Sam glanced down. His foot was swollen and torn, shiny with smears of some kind of liniment. “Tell your friend I have no choice,” he said. “I lost my shoes a long way back. I have not been able to find a replacement and like you, there is someone I am looking for, someone I am determined to get back.”
Josiah grinned. “Ben told me you talk like you ’most white. I ain’t believed him, but I see he weren’t lyin’. Hell, you sound mo’ white than most of this white trash ’round here, tell you truth.”

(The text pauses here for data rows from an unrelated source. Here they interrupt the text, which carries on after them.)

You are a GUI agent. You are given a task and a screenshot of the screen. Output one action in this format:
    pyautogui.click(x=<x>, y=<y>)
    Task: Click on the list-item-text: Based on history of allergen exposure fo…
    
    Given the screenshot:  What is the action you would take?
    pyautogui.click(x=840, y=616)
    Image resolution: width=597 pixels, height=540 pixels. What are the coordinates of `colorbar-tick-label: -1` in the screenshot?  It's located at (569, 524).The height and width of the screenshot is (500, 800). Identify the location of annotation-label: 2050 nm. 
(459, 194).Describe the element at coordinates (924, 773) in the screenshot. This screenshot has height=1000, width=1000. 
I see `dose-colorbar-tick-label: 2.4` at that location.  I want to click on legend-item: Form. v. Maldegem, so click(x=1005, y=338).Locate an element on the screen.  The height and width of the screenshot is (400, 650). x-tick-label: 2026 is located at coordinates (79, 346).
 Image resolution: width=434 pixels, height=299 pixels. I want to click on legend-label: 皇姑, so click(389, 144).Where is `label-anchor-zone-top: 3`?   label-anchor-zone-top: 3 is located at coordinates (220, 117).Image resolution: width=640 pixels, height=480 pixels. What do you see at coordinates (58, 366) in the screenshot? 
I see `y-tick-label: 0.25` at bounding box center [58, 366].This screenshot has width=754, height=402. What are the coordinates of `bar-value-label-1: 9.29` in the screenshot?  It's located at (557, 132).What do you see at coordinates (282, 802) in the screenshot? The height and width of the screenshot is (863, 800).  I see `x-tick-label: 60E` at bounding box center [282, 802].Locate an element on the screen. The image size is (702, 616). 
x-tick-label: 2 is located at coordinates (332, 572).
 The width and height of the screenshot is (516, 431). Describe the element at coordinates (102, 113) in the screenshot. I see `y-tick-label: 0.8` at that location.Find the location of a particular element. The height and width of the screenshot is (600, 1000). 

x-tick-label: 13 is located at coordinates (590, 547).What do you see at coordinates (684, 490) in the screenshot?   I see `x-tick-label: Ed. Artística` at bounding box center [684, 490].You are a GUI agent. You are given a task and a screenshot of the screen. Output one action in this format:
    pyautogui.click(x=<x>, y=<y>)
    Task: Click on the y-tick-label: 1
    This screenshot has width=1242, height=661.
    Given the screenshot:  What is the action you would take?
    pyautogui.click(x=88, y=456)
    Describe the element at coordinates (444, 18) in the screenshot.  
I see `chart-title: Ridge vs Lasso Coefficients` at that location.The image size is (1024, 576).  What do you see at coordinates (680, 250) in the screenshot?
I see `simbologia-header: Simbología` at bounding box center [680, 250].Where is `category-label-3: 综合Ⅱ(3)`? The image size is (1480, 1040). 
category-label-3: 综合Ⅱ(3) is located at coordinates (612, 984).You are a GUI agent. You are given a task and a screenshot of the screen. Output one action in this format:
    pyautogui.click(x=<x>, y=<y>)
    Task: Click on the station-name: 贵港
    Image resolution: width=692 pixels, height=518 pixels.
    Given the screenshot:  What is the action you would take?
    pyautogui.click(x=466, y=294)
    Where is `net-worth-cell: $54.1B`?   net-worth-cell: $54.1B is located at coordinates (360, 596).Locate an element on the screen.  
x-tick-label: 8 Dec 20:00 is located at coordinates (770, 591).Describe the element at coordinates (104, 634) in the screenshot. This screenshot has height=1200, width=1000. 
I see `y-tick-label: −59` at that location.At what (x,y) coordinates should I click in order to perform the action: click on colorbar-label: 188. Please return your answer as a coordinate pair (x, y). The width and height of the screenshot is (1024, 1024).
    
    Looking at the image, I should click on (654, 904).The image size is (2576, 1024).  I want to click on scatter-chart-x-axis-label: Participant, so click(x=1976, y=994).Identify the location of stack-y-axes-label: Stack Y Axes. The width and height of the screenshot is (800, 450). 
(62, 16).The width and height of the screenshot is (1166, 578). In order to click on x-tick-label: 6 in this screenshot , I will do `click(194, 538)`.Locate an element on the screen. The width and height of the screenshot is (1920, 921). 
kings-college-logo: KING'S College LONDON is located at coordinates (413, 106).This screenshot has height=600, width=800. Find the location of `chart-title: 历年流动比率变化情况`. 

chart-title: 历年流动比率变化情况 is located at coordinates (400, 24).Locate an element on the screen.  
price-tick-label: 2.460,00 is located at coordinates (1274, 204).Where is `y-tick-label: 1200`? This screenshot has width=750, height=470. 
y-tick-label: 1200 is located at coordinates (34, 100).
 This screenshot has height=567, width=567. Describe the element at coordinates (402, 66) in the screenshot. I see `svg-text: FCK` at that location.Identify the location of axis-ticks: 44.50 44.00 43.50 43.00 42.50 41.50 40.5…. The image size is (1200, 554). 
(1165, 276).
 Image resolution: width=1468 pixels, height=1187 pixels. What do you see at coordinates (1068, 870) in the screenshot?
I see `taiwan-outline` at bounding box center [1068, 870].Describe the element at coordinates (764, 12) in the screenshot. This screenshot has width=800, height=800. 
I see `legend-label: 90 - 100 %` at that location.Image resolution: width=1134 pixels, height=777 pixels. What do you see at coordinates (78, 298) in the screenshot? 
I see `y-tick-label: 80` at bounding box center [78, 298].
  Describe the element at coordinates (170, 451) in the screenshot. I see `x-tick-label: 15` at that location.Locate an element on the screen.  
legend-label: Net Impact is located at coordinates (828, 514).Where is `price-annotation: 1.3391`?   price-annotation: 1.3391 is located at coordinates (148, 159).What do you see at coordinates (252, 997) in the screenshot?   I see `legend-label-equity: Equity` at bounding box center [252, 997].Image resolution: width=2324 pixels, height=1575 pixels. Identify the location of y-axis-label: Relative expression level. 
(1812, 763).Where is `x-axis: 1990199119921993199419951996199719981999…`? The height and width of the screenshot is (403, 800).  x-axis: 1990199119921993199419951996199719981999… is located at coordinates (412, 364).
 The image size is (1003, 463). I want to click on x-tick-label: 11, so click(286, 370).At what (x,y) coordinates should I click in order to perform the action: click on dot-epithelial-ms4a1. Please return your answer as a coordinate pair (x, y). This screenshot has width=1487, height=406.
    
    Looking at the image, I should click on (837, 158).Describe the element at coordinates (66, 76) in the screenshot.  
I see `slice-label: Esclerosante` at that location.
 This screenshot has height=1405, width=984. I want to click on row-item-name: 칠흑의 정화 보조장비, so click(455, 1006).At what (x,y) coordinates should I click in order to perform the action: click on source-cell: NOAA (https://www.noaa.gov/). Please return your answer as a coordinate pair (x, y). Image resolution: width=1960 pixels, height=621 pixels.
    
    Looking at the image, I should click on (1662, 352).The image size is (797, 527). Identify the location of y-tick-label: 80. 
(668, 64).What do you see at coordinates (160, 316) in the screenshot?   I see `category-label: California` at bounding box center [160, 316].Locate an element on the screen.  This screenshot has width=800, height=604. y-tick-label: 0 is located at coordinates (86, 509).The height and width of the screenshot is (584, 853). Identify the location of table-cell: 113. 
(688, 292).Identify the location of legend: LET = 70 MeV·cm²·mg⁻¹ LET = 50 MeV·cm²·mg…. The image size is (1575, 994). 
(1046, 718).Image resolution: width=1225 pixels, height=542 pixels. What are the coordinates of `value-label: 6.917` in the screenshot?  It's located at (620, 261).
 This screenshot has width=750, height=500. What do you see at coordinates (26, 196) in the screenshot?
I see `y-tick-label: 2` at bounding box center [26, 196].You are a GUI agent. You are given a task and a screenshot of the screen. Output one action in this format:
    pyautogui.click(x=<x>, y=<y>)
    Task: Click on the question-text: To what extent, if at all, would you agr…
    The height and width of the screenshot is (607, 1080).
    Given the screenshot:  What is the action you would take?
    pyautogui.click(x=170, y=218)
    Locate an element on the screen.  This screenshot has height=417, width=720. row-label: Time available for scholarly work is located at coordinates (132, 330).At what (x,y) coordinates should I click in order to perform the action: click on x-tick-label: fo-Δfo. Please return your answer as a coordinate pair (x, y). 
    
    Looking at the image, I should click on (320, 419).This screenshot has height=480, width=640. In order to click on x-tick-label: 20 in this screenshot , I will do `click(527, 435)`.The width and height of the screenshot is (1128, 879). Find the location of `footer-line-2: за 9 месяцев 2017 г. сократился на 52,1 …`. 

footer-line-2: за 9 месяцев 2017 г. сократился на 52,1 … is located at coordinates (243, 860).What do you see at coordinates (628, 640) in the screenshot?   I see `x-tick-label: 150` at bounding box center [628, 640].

“He read a lot,” said Ben. “Know everything in them books.” The admiring note he heard in Ben’s voice took Sam by surprise.
“Well,” said Josiah, “I wish you luck with findin’ who you’s lookin’ for.” He slipped a forage cap on his head, the brim pulled low over suddenly intense and purposeful eyes. He slung an Enfield rifle over his shoulder, its strap crisscrossing the strap of a bag filled with powder and shot. A soldier returning to war.
“Where are you going?” asked Sam. He knew it was a stupid question the instant it left his mouth.
Josiah pushed a pistol into his waistband. “Where you think I’m going?” he said. “Been here with you two days. Now that you’s awake, I need to get back out there and settle this. Take my daughter home.”
“They are going to kill you,” said Sam.
He nodded. “Good chance of that,” he said, and it was as if he were acknowledging a good chance of rain. “But I don’t see where I got no choice. What kind of free man I’m gon’ be if let ’em take my daughter away and don’t do nothin’ ’bout it?”
“You could contact a provost marshal and have the authorities go in and get your daughter for you.”
Josiah didn’t bother to hide his disdain. “You think they gon’ let me go after I done killed Miss Polly’s youngest boy? Don’t talk like a fool.” He chased it with a smile to soften the blow, but Sam knew he was right. The man’s only chance was to somehow spirit his daughter away from that house and then run somewhere they could not find him. And that was no chance at all. Josiah moved to the door.